TASK DIRECTIONS: Your answer should be the lines below from the one with "Movies & TV (250, 76)" to the one with "Music (313, 76)", both included, given again exactly and with nothing added.

GIVEN DATA:
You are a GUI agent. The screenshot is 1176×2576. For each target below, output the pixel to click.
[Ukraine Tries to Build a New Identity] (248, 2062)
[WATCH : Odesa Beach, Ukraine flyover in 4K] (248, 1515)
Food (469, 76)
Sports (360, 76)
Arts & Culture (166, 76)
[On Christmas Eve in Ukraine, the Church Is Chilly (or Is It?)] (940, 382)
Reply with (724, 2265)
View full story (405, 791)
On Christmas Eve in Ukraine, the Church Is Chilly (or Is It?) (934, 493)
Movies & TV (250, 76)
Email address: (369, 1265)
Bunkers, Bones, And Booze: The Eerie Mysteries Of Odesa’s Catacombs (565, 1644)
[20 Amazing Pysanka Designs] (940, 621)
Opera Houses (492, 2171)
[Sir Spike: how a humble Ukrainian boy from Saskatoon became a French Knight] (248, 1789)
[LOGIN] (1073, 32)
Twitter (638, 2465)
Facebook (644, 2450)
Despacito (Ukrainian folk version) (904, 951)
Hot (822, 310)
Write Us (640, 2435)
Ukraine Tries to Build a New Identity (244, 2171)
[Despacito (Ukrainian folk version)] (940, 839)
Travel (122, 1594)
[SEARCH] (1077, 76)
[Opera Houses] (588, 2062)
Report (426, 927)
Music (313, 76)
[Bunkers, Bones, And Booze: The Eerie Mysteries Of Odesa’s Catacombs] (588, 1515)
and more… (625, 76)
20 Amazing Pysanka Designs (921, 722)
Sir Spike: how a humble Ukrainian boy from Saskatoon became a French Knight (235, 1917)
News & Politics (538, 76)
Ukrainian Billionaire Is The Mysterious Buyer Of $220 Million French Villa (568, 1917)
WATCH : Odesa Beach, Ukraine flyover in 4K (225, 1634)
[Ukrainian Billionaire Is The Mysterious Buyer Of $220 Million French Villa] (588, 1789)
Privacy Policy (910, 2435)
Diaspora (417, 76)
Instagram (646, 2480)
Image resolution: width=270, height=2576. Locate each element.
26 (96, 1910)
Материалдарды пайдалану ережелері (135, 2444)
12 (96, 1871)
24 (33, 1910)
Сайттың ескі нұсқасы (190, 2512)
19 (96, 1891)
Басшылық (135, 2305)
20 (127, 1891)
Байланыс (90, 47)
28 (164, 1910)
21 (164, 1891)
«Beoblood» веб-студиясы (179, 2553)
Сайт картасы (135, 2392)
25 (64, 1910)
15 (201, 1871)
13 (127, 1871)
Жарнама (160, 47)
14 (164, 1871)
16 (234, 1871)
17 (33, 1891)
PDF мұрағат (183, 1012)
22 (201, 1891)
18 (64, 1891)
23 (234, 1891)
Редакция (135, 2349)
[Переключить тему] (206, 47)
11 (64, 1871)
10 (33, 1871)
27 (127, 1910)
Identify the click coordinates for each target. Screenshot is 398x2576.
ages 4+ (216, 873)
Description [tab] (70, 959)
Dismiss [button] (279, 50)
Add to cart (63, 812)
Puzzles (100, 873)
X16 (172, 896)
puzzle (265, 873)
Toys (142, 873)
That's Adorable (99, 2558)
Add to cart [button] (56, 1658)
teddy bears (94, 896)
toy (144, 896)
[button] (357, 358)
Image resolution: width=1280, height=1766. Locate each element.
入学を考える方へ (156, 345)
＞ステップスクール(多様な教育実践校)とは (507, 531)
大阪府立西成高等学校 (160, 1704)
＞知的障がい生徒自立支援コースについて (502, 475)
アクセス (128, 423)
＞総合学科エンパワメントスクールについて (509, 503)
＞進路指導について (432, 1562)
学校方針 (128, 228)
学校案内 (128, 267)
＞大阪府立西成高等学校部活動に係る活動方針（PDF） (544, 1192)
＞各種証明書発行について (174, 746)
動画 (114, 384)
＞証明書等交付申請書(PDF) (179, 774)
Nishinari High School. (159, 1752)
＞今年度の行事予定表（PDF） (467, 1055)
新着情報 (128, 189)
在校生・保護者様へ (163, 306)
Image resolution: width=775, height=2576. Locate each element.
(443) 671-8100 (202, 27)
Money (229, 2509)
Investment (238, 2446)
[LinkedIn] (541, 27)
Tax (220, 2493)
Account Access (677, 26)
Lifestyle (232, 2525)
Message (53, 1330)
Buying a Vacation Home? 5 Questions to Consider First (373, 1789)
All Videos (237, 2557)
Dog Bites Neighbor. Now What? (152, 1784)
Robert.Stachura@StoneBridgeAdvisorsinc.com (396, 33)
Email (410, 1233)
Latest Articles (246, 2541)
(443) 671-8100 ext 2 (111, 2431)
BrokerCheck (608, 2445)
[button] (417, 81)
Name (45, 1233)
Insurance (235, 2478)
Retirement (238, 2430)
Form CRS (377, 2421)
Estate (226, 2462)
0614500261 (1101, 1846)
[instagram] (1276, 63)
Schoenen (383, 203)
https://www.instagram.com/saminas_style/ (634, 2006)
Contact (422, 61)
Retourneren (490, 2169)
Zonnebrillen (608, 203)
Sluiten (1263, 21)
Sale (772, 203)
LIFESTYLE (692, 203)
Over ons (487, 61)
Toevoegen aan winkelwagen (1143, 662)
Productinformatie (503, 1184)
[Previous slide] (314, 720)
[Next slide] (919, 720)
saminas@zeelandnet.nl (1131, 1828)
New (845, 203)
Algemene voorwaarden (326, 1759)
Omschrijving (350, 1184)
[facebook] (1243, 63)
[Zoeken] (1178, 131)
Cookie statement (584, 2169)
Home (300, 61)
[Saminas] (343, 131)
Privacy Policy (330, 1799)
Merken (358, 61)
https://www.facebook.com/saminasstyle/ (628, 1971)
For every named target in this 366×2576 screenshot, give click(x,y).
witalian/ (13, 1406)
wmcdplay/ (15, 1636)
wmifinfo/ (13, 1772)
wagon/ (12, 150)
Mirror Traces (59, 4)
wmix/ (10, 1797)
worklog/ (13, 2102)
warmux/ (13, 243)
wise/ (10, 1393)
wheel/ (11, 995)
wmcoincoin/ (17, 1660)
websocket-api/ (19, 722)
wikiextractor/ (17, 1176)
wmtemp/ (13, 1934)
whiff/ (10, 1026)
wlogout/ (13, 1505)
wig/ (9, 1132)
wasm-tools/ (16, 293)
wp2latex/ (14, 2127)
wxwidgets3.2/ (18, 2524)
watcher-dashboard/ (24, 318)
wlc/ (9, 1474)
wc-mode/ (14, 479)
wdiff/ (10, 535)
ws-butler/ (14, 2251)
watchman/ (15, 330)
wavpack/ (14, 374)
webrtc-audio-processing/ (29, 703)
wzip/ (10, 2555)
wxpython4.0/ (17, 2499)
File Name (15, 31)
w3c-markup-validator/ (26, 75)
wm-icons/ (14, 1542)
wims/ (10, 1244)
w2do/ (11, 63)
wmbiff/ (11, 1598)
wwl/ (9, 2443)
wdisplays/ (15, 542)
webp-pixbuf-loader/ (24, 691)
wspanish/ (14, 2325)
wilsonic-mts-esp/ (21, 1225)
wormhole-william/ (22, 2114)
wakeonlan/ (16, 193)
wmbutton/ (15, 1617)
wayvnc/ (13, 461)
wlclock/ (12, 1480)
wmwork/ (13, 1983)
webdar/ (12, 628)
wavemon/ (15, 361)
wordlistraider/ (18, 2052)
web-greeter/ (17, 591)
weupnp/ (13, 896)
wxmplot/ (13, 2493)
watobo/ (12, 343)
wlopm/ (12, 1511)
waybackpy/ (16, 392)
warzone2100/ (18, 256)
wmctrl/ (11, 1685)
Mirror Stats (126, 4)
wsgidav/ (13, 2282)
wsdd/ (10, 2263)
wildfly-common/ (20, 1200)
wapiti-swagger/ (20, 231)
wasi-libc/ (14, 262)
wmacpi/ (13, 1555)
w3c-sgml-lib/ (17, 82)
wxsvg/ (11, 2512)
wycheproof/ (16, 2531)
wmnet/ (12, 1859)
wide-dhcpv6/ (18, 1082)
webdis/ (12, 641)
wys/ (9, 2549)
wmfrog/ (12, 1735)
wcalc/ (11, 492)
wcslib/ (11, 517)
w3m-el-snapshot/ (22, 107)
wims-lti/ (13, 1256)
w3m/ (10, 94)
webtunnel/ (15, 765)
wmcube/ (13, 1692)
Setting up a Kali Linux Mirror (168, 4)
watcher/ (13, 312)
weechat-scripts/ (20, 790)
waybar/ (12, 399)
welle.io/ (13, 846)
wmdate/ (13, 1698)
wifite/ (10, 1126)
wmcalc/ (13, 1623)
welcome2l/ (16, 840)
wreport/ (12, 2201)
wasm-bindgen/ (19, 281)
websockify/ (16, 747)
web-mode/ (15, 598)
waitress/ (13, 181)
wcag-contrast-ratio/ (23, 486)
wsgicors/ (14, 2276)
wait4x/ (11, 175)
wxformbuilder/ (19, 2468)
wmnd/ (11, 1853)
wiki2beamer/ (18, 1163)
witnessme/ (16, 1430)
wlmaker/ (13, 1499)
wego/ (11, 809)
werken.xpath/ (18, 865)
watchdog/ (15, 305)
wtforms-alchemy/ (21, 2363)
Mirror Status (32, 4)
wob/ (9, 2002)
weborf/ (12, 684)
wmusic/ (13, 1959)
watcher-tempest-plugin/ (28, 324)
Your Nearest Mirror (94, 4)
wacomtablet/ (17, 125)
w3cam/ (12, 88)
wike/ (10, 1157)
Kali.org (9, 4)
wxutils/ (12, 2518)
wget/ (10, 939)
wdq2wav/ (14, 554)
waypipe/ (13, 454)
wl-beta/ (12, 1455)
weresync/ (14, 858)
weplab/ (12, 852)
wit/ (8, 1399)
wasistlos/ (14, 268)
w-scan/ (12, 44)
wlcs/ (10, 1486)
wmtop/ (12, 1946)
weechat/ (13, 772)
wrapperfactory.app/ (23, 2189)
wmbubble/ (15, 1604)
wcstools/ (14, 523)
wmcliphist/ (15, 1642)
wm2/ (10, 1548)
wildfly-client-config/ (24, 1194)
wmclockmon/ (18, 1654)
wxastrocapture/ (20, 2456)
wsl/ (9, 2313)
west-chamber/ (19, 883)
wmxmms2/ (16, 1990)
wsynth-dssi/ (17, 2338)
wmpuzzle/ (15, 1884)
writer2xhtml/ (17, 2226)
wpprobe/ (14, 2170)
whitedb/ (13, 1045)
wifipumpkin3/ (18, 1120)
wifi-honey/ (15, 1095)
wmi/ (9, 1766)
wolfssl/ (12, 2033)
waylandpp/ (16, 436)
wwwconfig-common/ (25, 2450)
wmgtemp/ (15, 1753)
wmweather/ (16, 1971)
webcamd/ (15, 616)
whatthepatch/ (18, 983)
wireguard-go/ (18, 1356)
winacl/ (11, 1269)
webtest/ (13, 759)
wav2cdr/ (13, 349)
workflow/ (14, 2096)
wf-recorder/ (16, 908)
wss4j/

ANSWER BELOW:
Movies & TV (250, 76)
Email address: (369, 1265)
Bunkers, Bones, And Booze: The Eerie Mysteries Of Odesa’s Catacombs (565, 1644)
[20 Amazing Pysanka Designs] (940, 621)
Opera Houses (492, 2171)
[Sir Spike: how a humble Ukrainian boy from Saskatoon became a French Knight] (248, 1789)
[LOGIN] (1073, 32)
Twitter (638, 2465)
Facebook (644, 2450)
Despacito (Ukrainian folk version) (904, 951)
Hot (822, 310)
Write Us (640, 2435)
Ukraine Tries to Build a New Identity (244, 2171)
[Despacito (Ukrainian folk version)] (940, 839)
Travel (122, 1594)
[SEARCH] (1077, 76)
[Opera Houses] (588, 2062)
Report (426, 927)
Music (313, 76)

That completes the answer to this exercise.